1. A device for cutting polymeric optical fiber waveguides (POF-LWLs), comprising a lower clamping jaw (2), an upper clamping jaw (3), and a blade (4), characterized in that the lower and upper clamping jaws (2,3) hold the POF-LWL
(5) to be cut at both sides of the cutting point, seen in axial direction, by application of a radial pressure.

2. The device according to claim 1, characterized in that the upper and lower clamping jaws (3,2) each are designed integrally and the blade (4) is guided in a slot (6) in the clamping jaws (2,3) at minimum play, transversely to the axial direction.

3. The device according to claim 1 or claim 2, characterized in that the upper and lower clamping jaws (3,2) each have a guiding groove of semicircular cross-section.

4. The device according to claim 3, characterized in that for cutting the POF-LWLs (5) with their claddings the diameter of the guiding groove cross-section is dimensioned, by order of magnitude, 0.1 mm smaller than specified for the fiber cladding diameter.

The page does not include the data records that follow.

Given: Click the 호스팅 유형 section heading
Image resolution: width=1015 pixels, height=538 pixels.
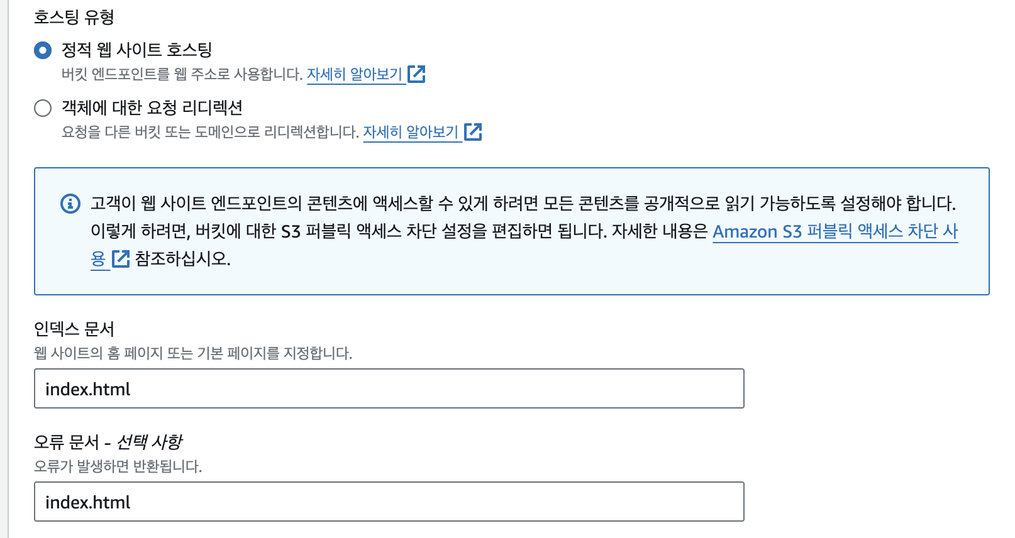Looking at the screenshot, I should pos(74,17).
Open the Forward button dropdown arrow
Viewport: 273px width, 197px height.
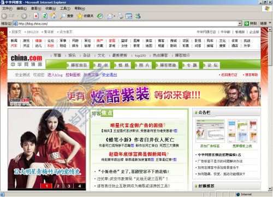click(x=29, y=16)
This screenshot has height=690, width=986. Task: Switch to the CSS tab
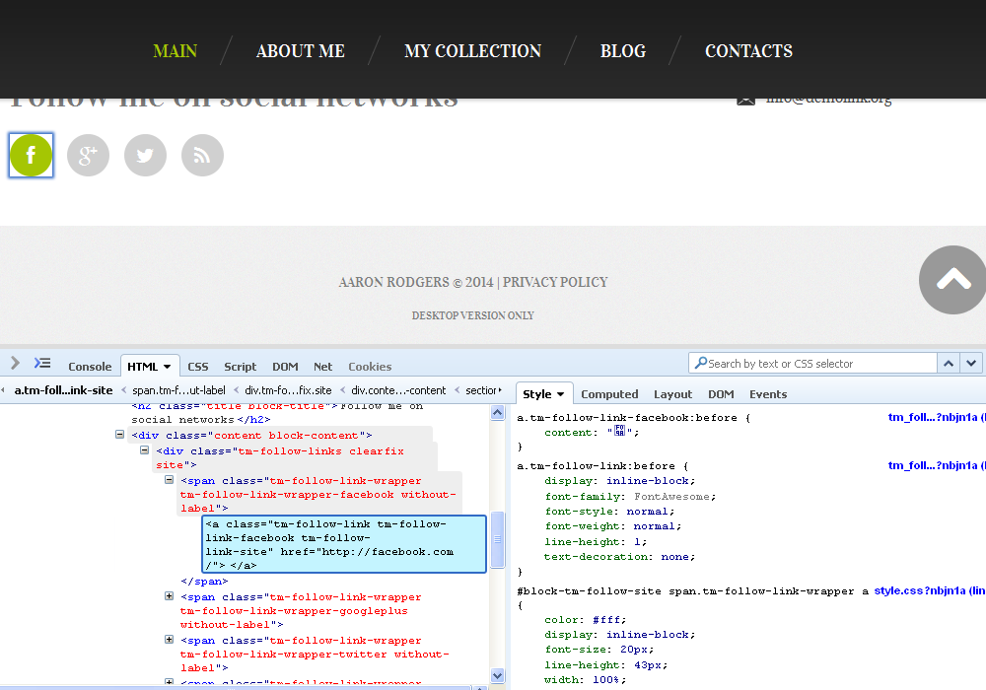tap(198, 366)
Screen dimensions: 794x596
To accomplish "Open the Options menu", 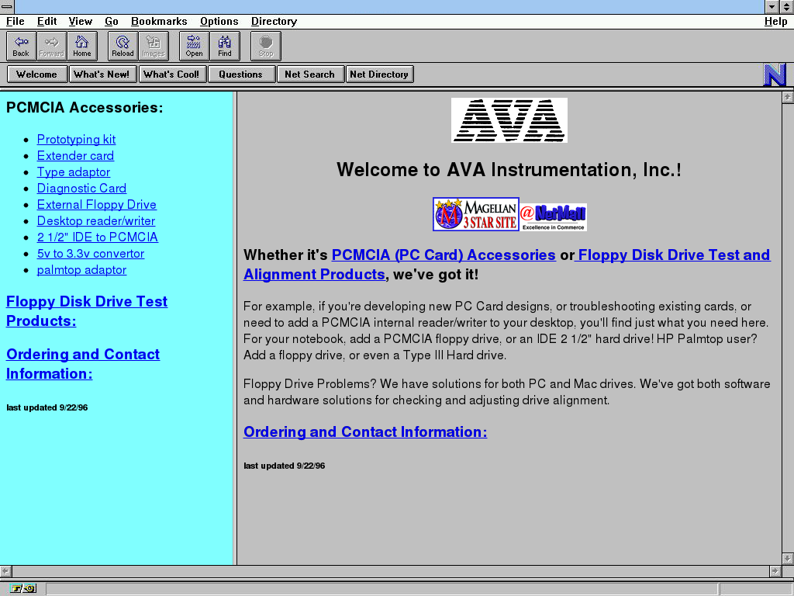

5. The device according to claim 3, characterized in that for cutting the POF-LWL (5) without cladding the diameter of the guiding groove cross-section is substantially equal to the fiber cross-section with slight lower deviation.

6. The device according to claim 3, claim 4 or claim 5, characterized in that the edges of the guiding grooves at the clamping jaw surface (2,3) are slightly chamfered or rounded towards the outside for avoiding pinching of the material.

7. The device according to one of the preceding claims, characterized in that the blade (4) has a symmetrically ground cutting edge (7) of smallest admissible wedge angle.

8. The device according to one of the claims 3 to 7, characterized in that the clamping jaws (2,3) each consists of two parts and allow a pre-stressing of the POF-LWLs (5) in axial direction.

9. The device according to one of the preceding claims, characterized in that the blade (4) is guided in such a way that it applies a drawing cut at the POF-LWLs.